I don't know a lot about Mommy & Me, but their website talks about making children feel "happy, healthy, and loved," not about acing standardized tests. This is just a hunch, but I don't think that most mothers who decide to stay home with their children think, "This will really give Johnny the edge on standardized tests."
And why use the demeaning term "obsessive parents"? Sprinkled throughout this chapter, the term is introduced with this unhelpful definition: "Obsessive parents know who they are and are generally proud of the fact; non-obsessive parents also know who the obsessive parents are and tend to snicker at them." Examples of things obsessive parents do: "trek to the local police station or firehouse" to have the car seat installed "just right"; take their children to museums even though such "culture cramming" does not improve test performance; and study parenting techniques. Now, these things may seem silly to someone who knows better -- or someone whose only metric for success is a test score -- but using a term like "obsessive parents" for well-intentioned acts like these is mean spirited.
The authors conclude the chapter by listing eight
factors that seem to be correlated with higher test scores and eight
factors that are not. In looking at the 16 factors, the authors write: "To overgeneralize a bit, the first list describes things that parents are, the second list describes things that parents do." (emphasis added) Let's take a closer look. Here are the eight factors that are correlated with higher test scores, with
my strikethrough on those that do not seem to fit their description:
- The child has highly educated parents
- The child's parents have high socioeconomic status
- The child's mother was thirty or older at the time of her first child's birth
The child had low birthweightThe child's parents speak English in the homeThe child is adoptedThe child's parents are involved in the PTAThe child has many books in his home
I think I am being quite generous here by counting education as something parents "are" rather than something parents "do" (and the same might be said for "high socioeconomic status," which is often dependent on effort rather than status), but even giving them that one, it seems pretty clear that their "overgeneralization" isn't much of a generalization at all, but a distortion. To be sure, the list of uncorrelated factors is all about things parents do, but that only tells us that many things we do are not likely to influence test scores. No big surprise there. The main point the authors are trying to make is that child-rearing "technique looks to be highly overrated." Perhaps that is true, at least when the only thing you measure is test scores.

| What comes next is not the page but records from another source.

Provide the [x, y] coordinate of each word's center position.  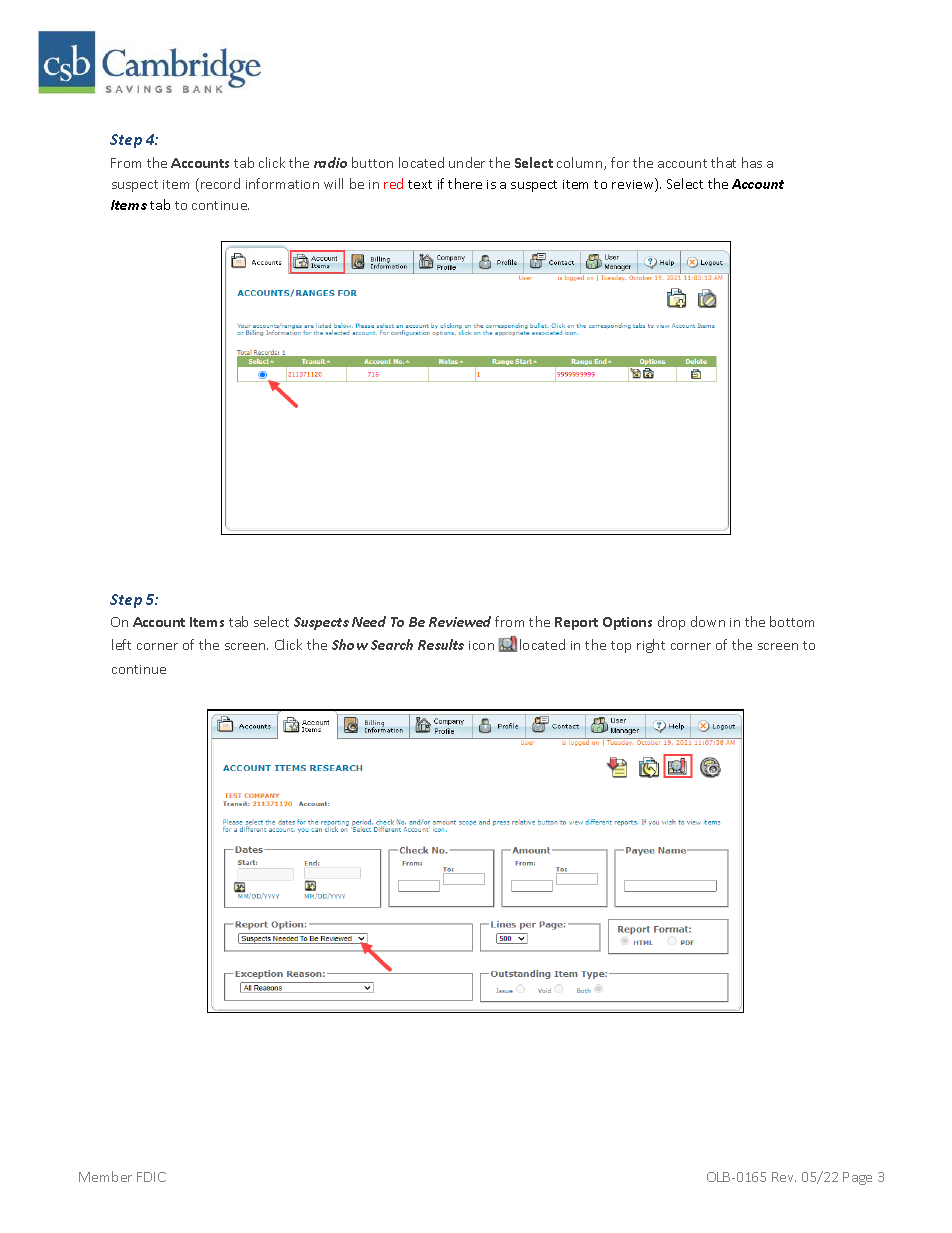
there [465, 183]
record [220, 183]
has [752, 162]
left [121, 644]
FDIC [151, 1177]
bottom [792, 621]
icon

Cross-posted at Times & Seasons.
UPDATE: It occurred to me last night that the three things parents "are" from my list really could be presented as three things parents "do." I noted that fact about education and socioeconomic status, but it is also true of waiting until the age of 30 to have your first child. If you add all of those things to the others that parents can "do" to improve test scores -- namely, speak English in the home, get involved in the PTA, and buy books for the home -- then you have a list of six things that parents can do to affect test scores positively. Had the authors wanted that to be their conclusion, it seems like it would have been pretty easy.